The Salyut program (Russian: Салют; lit. Salute or Fireworks) was the first space station program undertaken by the Soviet Union, which consisted of a series of nine single-module space stations launched over a period of eleven years from 1971 to 1982. Intended as a project to carry out long-term research into the problems of living in space and a variety of astronomical, biological and Earth-resources experiments, the program allowed space station technology to evolve from the engineering development stage to long-term research outposts in space. Ultimately, experience gained from the Salyut stations went on to pave the way for multimodular space stations such as Mir and the International Space Station, with each of those stations possessing a Salyut-derived core module at its heart.

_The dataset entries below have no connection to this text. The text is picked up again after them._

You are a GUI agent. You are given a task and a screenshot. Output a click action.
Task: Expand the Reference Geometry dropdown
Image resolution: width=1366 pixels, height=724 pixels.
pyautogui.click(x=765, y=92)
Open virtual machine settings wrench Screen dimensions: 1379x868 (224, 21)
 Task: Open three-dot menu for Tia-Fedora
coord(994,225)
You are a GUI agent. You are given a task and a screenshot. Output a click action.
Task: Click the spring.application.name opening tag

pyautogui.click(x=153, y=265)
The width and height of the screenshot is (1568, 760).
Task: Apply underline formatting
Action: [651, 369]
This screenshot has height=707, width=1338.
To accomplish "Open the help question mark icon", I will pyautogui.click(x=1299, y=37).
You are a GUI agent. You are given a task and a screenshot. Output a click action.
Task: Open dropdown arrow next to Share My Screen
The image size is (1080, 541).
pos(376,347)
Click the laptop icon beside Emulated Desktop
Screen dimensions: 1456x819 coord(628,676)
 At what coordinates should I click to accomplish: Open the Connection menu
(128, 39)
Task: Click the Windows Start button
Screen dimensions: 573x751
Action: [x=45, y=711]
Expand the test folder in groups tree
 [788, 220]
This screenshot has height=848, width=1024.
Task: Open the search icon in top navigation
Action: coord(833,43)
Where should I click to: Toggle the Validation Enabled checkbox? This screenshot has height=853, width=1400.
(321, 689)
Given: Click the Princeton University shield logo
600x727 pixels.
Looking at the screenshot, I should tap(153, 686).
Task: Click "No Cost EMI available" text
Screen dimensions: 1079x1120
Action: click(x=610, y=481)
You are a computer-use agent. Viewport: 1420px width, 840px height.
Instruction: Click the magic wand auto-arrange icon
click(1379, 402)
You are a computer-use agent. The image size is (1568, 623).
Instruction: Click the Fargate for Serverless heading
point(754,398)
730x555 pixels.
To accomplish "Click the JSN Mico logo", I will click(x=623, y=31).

The program consisted of a series of six scientific research stations and three military reconnaissance stations, the latter being launched as part of the highly secretive Almaz program. Salyut broke several spaceflight records, including several mission duration records, the first ever orbital handover of a space station from one crew to another, and various spacewalk records. By the time the program concluded, in 1991, it had seen space station technology evolve from basic, single-docking port stations to complex, multi-ported orbital outposts with impressive scientific capabilities, whose technological legacy continues to the present day.
The program was composed of DOS (Orbital Space Station) civilian stations and OPS (Orbital Piloted Station) military stations. All were adapted from Vladimir Chelomei's original Almaz OPS spaceframe. For the military Orbital Piloted Stations modifications were small, and related to the rear docking port for Soyuz spacecraft. For the civilian DOS Orbital Space Station' changes were great, with extra solar panels, rear and front docking ports for Soyuz spacecraft, TKS spacecraft and modules.